What Rae Giana Rashad saw at a plantation that led to her debut novel

With her research from other slave narratives, Rae Giana Rashad had the idea to write a novel

Rae Giana Rashad is the author of The Blueprint, a novel about a young Black woman who faces a world of injustice and bondage, specifically in Texas. After a visit to a plantation in Louisiana, Rashad felt the need to tell the story of the enslaved and how we can understand ourselves through the stories of our ancestors.

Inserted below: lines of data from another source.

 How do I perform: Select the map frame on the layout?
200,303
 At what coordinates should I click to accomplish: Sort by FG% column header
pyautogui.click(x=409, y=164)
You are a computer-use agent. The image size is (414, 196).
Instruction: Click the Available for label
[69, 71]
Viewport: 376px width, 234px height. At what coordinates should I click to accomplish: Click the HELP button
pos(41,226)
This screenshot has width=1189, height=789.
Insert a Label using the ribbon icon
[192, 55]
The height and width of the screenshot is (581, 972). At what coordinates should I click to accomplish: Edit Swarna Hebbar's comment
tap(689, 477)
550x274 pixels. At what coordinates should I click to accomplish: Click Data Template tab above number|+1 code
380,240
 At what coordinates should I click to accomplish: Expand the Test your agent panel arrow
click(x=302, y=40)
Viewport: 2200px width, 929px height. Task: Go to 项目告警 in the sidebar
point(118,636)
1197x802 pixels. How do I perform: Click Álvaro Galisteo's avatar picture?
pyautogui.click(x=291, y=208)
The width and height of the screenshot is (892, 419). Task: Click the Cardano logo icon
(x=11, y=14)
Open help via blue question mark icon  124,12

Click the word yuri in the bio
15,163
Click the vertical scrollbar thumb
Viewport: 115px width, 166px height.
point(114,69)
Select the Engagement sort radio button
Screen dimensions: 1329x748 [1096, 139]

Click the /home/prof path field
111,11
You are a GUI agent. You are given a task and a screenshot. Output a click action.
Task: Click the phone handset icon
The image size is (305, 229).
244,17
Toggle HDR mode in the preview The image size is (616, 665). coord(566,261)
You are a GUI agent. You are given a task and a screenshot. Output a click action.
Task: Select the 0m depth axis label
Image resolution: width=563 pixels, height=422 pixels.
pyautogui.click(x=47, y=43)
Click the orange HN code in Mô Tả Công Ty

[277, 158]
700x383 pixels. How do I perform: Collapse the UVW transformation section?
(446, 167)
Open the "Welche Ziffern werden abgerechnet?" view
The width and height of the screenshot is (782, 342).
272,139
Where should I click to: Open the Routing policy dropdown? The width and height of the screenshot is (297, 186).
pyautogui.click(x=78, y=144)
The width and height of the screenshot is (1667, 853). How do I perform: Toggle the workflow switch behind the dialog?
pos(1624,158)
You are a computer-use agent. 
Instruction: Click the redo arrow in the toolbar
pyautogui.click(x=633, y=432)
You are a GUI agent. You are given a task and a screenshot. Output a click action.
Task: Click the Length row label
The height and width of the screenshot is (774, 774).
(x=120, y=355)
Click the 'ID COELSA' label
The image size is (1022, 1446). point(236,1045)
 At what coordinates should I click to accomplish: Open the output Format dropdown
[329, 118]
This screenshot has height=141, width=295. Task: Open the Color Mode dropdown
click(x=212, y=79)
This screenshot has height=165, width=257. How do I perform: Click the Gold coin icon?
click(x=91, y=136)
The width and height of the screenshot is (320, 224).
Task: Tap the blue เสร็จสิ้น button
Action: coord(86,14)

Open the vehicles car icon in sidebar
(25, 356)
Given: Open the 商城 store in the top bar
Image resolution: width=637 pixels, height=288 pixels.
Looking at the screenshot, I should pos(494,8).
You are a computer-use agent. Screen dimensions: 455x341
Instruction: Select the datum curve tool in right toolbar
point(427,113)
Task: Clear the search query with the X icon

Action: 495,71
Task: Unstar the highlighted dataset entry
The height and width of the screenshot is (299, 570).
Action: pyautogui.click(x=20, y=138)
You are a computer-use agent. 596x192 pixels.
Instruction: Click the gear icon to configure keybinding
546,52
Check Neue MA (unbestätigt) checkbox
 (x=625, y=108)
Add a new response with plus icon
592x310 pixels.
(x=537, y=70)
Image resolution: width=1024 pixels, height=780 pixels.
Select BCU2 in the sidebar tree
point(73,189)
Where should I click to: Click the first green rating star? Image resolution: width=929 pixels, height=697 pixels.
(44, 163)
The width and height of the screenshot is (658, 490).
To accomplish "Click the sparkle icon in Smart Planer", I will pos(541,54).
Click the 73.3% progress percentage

What led you to write this book?


Creating The Blueprint was a unique journey. My husband and I visited Whitney Plantation in Edgar, Louisiana. I’m not sure if you’ve ever been to a plantation, but it’s a visceral experience. Everything feels so heavy. So we’re visiting the grounds; we visited the big house, and then there are these granite monuments, with lists of enslaved people and quotes from those people. They were all heartbreaking, but the stories of women really haunted me, and it just dug into me, and I couldn’t get it out of my mind. That led to me rereading the slave narratives that I’ve read my entire life, and this time, I just focused on the voices of women, and with that research, the seed of The Blueprint was created.

What were some of the slave narratives that you read about those women?


I read Incidents in the Life of a Slave Girl. That story was very integral to the inception of The Blueprint. I also reread 12 Years a Slave. That’s not written by a woman, but there are stories of women within that story, and you get bits and pieces of their story. After you finish with the narrative, those are stories that haunted me because you don’t know what happened to those women. I had the desire, the need, and the fierce “want” to know what happened with those women and to want to know that they were okay, but then knowing that you’re never going to know if they were OK.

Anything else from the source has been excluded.